## PROBLEM DESCRIPTION
Output nothing but the lines from the one holding "Click the Helsinki city label" to the end of the listing. Reproduce them exactly, without the pictures.

┏━━

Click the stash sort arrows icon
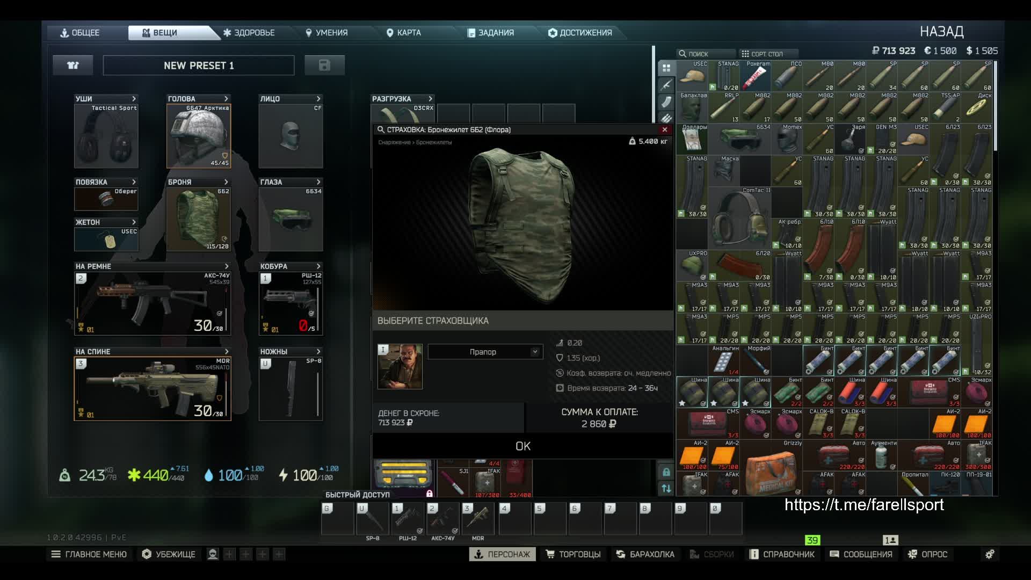 click(666, 488)
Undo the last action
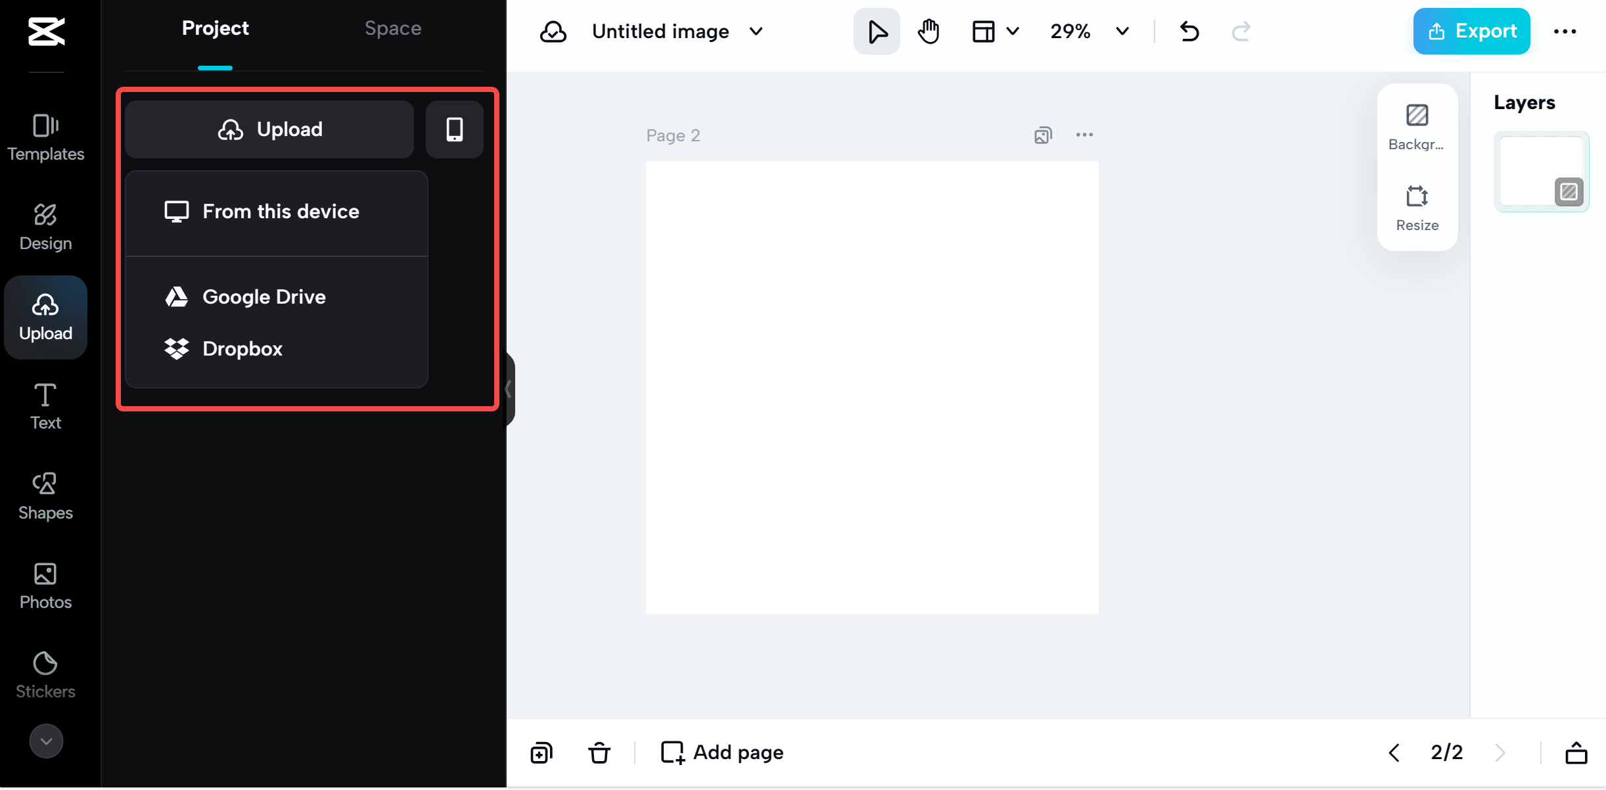The image size is (1606, 790). click(x=1189, y=31)
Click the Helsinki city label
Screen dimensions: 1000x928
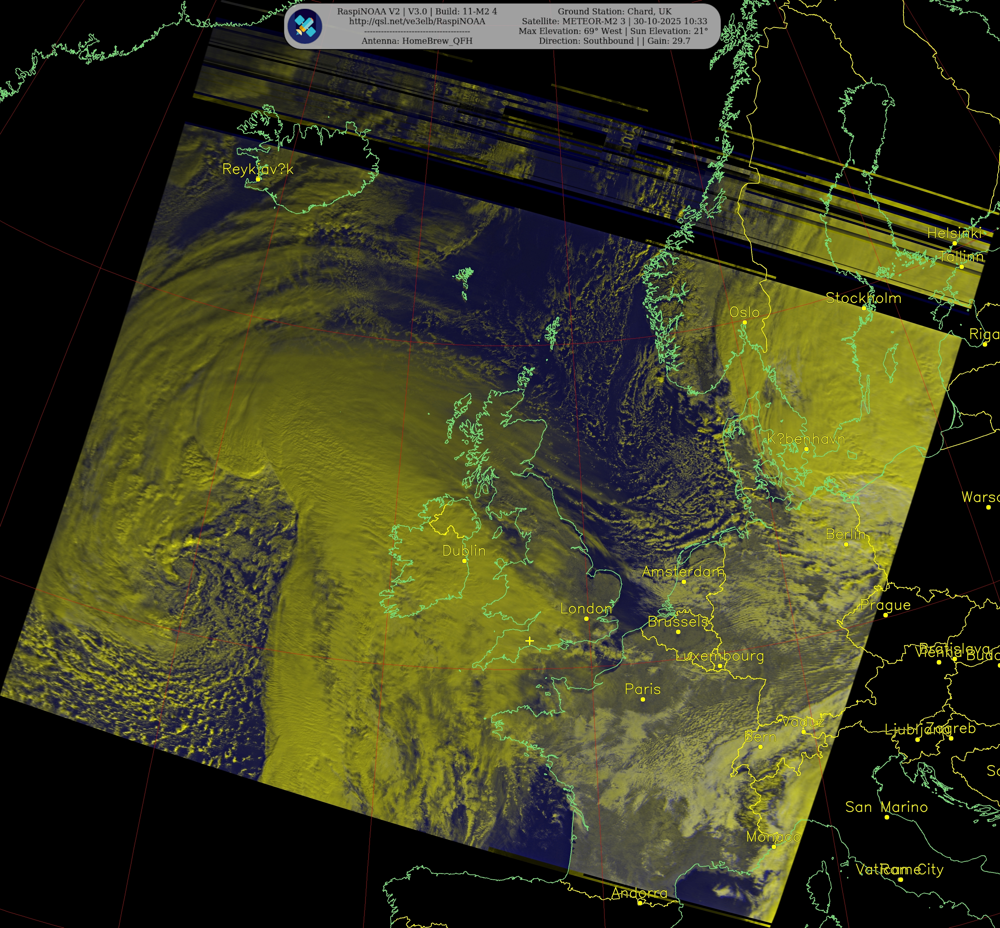coord(954,233)
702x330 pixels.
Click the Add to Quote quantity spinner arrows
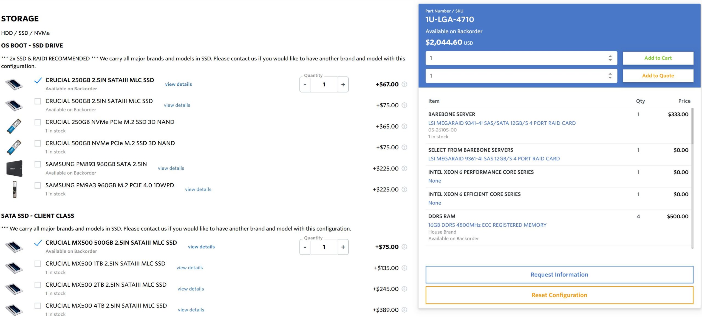pos(610,75)
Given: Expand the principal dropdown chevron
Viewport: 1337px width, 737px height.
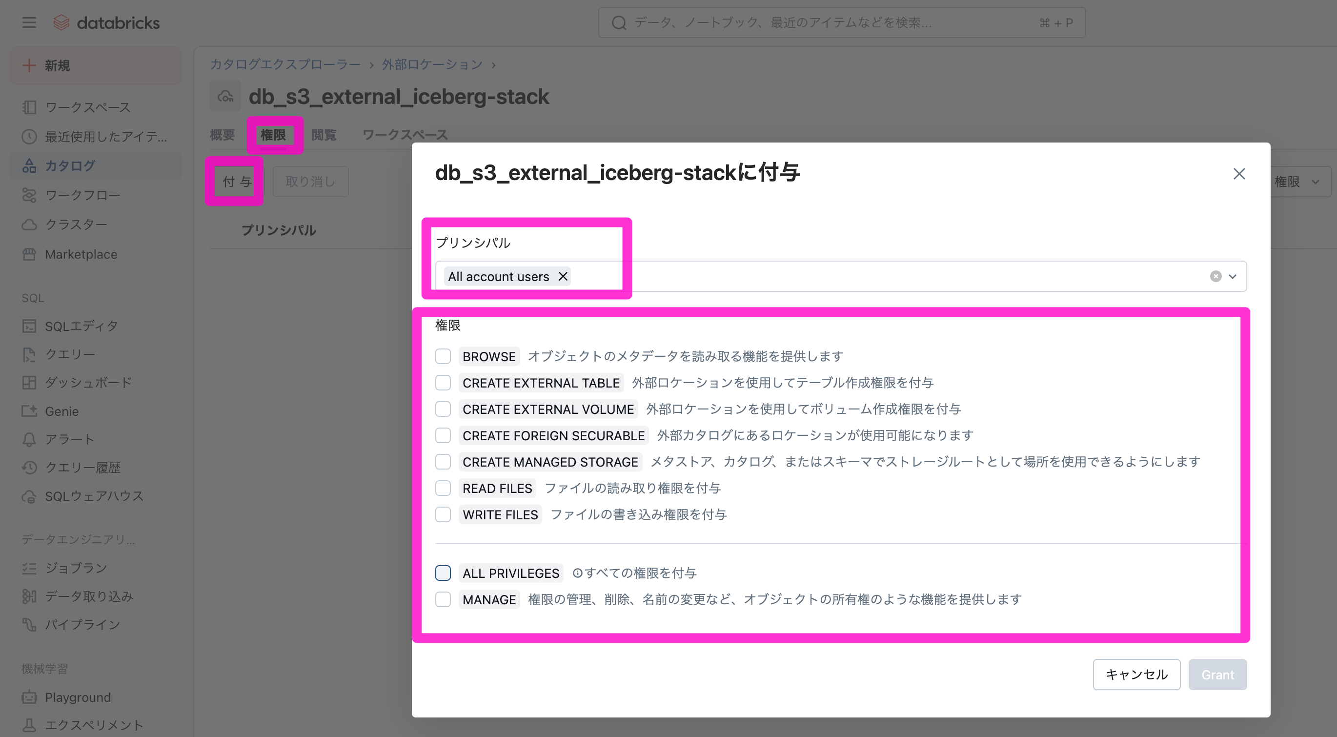Looking at the screenshot, I should pyautogui.click(x=1233, y=276).
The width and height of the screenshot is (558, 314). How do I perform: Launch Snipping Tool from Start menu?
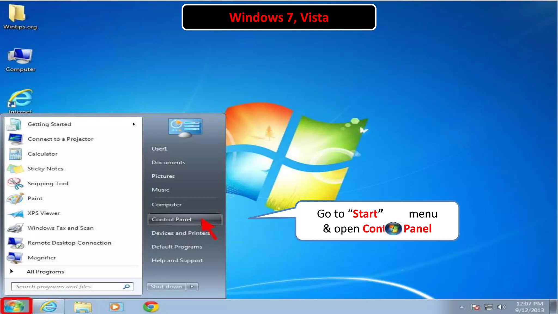[48, 184]
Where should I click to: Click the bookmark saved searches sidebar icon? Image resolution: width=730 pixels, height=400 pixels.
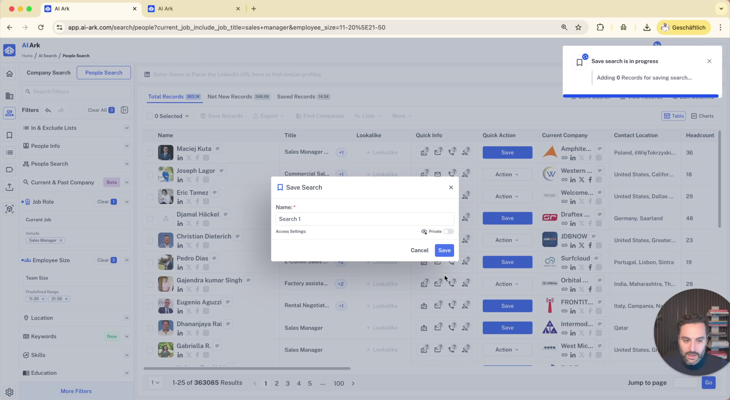click(9, 135)
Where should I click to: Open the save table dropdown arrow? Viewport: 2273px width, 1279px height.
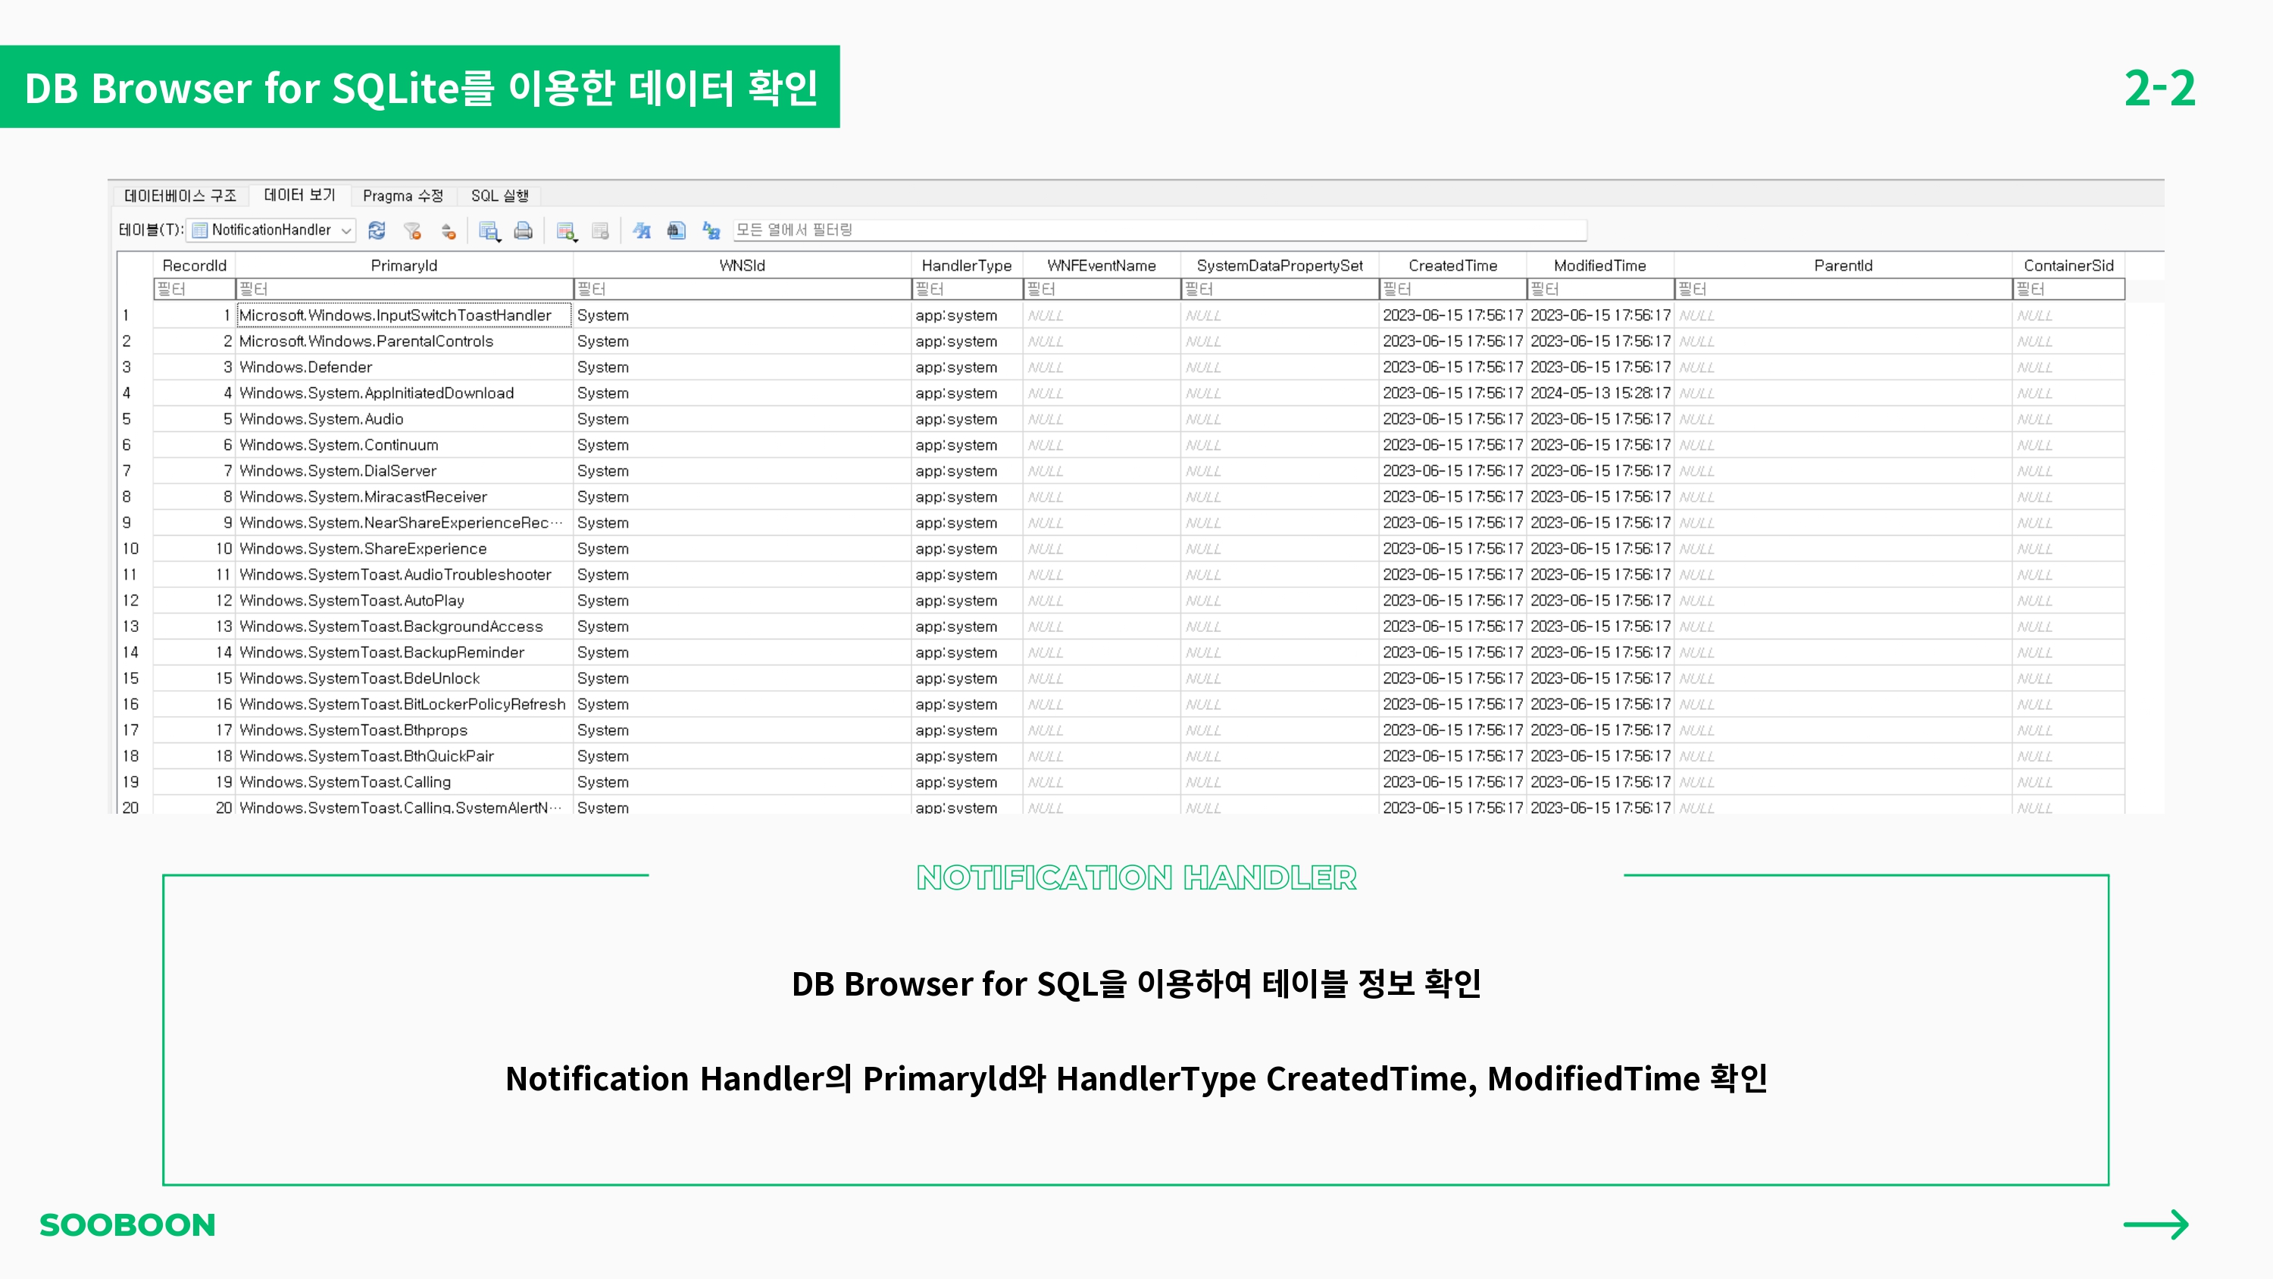[499, 238]
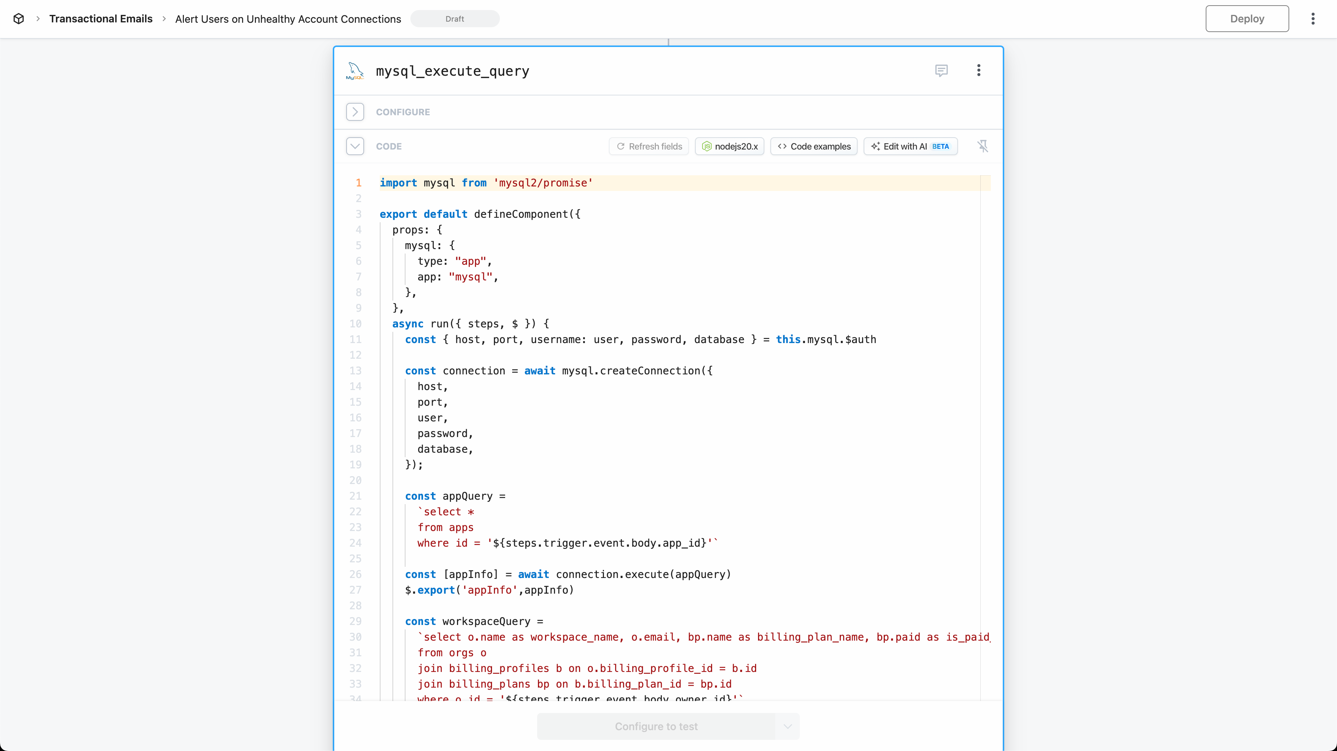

┗━━

## RESPONSE
Click the Helsinki city label
Screen dimensions: 1000x928
coord(954,233)
702x330 pixels.
Click the Add to Quote quantity spinner arrows
pos(610,75)
Given: Expand the principal dropdown chevron
Viewport: 1337px width, 737px height.
Looking at the screenshot, I should pyautogui.click(x=1233, y=276).
The width and height of the screenshot is (558, 314). How do I perform: Launch Snipping Tool from Start menu?
[48, 184]
Where should I click to: Click the bookmark saved searches sidebar icon? Image resolution: width=730 pixels, height=400 pixels.
click(9, 135)
Where should I click to: Open the save table dropdown arrow? Viewport: 2273px width, 1279px height.
[499, 238]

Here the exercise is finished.